This mini book is just the job if you are heading off on a weekend break this summer and fancy a little literary diversion, without making a commitment to a hefty read.
Three Japanese Short Stories, by Ryunosuke Akutagawa and Others.
64 pages
PENGUIN MODERN, Fiction.
The three stories are drawn from the early decades of the 20th century and are representative of Japan's initial attempts to grapple with a wider world.
We open with an epistolary piece, "Behind the Prison," heavily drawing on Kafu Nagai's own experiences of readapting to life in Japan in the latter years of the Meiji Era (1868-1912) after some years away in America and France. The sights and sounds on the street are distinctively Japanese, but the poetry running through the mind of the narrator, experiencing something of an existential crisis, belongs to Charles Baudelaire and Paul Verlaine.
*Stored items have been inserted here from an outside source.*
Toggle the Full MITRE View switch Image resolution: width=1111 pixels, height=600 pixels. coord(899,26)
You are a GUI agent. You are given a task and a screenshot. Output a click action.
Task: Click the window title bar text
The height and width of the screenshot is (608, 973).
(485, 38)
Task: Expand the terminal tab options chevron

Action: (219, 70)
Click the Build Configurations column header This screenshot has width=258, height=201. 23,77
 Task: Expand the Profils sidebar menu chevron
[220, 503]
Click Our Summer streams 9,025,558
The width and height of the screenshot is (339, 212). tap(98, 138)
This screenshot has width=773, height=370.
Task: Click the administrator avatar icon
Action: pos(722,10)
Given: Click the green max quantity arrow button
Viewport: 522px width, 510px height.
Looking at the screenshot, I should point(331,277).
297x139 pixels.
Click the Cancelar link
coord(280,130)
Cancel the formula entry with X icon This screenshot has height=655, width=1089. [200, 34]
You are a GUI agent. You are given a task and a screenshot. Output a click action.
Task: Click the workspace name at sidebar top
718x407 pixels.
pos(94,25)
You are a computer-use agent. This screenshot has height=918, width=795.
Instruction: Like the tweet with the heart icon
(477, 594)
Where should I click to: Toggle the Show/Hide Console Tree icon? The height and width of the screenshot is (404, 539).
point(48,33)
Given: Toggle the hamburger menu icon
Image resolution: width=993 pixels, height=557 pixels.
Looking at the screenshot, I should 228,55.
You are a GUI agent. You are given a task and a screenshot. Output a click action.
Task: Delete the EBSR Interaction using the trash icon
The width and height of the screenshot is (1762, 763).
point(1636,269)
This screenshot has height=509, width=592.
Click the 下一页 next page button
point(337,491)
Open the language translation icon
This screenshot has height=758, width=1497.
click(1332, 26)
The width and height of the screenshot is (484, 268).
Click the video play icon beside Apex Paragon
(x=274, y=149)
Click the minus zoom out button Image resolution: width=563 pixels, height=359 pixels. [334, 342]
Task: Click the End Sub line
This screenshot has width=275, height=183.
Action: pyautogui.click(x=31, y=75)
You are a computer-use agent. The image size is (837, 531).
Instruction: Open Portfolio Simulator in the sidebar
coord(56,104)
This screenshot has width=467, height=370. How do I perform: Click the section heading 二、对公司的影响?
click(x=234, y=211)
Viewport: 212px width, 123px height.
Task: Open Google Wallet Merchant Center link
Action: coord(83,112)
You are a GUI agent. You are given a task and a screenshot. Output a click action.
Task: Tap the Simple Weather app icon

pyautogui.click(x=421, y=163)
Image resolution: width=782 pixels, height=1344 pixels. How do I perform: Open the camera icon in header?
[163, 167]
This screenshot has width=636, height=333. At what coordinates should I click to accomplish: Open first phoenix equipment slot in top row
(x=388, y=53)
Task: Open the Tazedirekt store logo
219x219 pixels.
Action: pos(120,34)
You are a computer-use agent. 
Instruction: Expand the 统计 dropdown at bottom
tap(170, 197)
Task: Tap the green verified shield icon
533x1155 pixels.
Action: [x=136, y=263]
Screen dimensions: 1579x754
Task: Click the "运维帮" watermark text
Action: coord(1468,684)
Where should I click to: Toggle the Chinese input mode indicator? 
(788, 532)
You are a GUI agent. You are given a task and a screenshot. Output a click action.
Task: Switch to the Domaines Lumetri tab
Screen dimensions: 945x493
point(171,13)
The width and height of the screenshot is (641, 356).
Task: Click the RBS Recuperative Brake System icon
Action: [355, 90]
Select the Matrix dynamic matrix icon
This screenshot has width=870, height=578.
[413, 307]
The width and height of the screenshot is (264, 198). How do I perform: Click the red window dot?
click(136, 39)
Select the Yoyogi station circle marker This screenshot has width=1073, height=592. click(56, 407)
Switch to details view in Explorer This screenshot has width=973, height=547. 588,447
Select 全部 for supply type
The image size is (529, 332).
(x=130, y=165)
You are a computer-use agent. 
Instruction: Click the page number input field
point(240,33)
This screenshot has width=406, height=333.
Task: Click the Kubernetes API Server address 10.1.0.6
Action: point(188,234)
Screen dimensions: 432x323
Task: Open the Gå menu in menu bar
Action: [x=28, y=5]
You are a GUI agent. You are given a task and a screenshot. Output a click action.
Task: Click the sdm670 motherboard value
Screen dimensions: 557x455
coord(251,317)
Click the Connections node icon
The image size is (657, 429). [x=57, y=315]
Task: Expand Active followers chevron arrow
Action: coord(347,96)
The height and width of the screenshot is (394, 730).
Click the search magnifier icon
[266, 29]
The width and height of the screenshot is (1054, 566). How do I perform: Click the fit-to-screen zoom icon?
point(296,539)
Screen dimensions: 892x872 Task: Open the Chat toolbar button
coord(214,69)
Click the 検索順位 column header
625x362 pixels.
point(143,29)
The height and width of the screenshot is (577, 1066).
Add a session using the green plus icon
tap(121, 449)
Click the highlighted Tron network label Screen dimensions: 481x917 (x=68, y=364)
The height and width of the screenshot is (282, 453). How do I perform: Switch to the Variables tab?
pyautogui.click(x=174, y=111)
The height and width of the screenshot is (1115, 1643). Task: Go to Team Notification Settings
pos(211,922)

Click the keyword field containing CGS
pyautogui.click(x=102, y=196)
That theme of discomfort within one's own skin continues in the amusingly satirical piece, "Closet LLB," by Koji Uno, which depicts an aspiring and predictably penniless writer — possessor of a useless law degree — musing from inside a closet on the shortcomings of every modern artist, yet incapable of analyzing his own lack of success.
We round off this literary amuse-bouche in the hands of Ryunosuke Akutagawa, relating in "General Kim" the means by which the mythology of a Korean 16th-century warrior has been spun to create a hero with supernatural powers. Akutagawa seemingly debunks this fantastical narrative, before acutely suggesting that when it comes to mythologizing history, the Japan of Akutagawa's age had little to learn from the Korean Peninsula or anywhere else.